EXCERPT
::::::::::
But players can recall only one time this season when Meyer even referred to the impending milestone -- on Jan. 3, after the Wolves won sloppily. "Screw records," Meyer had said to the players. "We need to get better."
Victory No. 903 was a conversation piece in Aberdeen this week, however. T-shirts commemorating the event were printed, and plans were made quietly. But Meyer didn't talk about it -- not with the players, his assistant coaches or his wife, Carmen. "I'm almost afraid to bring it up," she said a few hours before the game.
The Northern State players had talked about the record when they lunched together, their words echoing words they had heard from Meyer throughout this season. They had talked about process over product, about the need to focus on playing the game rather than winning. "Everyone has felt the buildup," said Kyle Schwan, one of the team's seniors. "There's no getting around it."
Meyer is still mulling over options for treatment of the cancer that also has been found in his abdomen. At one point, he was told his cancer is inoperable, but a specialist is reviewing Meyer's MRI. Meyer's life clock always has run on basketball time; his days have been structured around practices, planning and program work. But friends say he is speaking more of his cancer than he did initially.
::::::::::
ENTRIES SUPPLIED
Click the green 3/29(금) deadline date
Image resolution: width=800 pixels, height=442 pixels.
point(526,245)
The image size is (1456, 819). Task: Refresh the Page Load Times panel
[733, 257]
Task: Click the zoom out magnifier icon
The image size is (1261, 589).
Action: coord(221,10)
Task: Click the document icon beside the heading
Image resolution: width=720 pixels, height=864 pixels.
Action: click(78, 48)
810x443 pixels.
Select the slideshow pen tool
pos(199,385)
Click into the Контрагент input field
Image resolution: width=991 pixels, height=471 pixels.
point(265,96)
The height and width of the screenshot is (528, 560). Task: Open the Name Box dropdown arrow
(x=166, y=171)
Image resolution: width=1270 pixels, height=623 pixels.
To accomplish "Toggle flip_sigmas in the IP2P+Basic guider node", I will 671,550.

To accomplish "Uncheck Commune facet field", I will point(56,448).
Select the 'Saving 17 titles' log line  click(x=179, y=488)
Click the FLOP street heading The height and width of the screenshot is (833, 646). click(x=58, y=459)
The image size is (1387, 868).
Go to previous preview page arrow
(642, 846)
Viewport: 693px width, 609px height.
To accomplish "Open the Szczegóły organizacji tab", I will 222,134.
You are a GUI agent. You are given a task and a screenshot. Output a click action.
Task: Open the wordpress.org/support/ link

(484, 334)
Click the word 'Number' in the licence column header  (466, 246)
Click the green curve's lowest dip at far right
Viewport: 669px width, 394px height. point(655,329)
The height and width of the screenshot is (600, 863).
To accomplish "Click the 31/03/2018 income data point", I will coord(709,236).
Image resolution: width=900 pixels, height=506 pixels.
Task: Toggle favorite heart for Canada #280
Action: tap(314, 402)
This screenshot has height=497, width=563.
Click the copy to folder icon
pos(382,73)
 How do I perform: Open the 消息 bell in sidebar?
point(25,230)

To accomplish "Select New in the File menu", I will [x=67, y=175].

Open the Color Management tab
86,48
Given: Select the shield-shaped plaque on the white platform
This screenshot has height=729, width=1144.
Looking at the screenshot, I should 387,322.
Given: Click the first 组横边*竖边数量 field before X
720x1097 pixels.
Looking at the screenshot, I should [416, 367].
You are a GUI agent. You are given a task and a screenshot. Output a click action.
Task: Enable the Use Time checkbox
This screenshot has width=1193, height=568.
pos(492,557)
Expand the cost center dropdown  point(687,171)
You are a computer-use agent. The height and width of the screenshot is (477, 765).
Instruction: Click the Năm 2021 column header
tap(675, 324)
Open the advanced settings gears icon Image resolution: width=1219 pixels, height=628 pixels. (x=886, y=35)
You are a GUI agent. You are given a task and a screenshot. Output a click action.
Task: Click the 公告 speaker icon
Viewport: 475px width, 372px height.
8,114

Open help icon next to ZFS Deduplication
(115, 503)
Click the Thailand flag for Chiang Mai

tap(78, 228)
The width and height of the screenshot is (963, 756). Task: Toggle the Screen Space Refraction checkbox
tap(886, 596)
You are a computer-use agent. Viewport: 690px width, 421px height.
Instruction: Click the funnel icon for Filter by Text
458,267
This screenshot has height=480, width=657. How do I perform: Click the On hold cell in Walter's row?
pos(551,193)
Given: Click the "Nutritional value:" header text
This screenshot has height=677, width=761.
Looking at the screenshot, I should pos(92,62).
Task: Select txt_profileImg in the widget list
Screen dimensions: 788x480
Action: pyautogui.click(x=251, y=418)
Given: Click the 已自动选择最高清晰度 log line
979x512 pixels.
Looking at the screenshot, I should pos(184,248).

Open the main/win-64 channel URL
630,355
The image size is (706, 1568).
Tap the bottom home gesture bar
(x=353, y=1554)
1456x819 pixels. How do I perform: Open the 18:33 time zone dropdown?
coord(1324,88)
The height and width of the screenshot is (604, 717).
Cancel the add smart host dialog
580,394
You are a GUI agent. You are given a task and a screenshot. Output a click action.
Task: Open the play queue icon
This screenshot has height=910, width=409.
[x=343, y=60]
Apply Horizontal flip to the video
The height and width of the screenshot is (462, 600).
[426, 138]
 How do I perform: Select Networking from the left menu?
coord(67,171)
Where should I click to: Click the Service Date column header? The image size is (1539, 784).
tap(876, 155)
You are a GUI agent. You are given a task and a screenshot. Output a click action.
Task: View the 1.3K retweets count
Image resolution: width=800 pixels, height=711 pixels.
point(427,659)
::::::::::
Extract the part of the article about Meyer's milestone starting with "But players can" and going on through "before the game.", word for word. These rows have nothing to do with the text.

ANSWER SPACE
But players can recall only one time this season when Meyer even referred to the impending milestone -- on Jan. 3, after the Wolves won sloppily. "Screw records," Meyer had said to the players. "We need to get better."
Victory No. 903 was a conversation piece in Aberdeen this week, however. T-shirts commemorating the event were printed, and plans were made quietly. But Meyer didn't talk about it -- not with the players, his assistant coaches or his wife, Carmen. "I'm almost afraid to bring it up," she said a few hours before the game.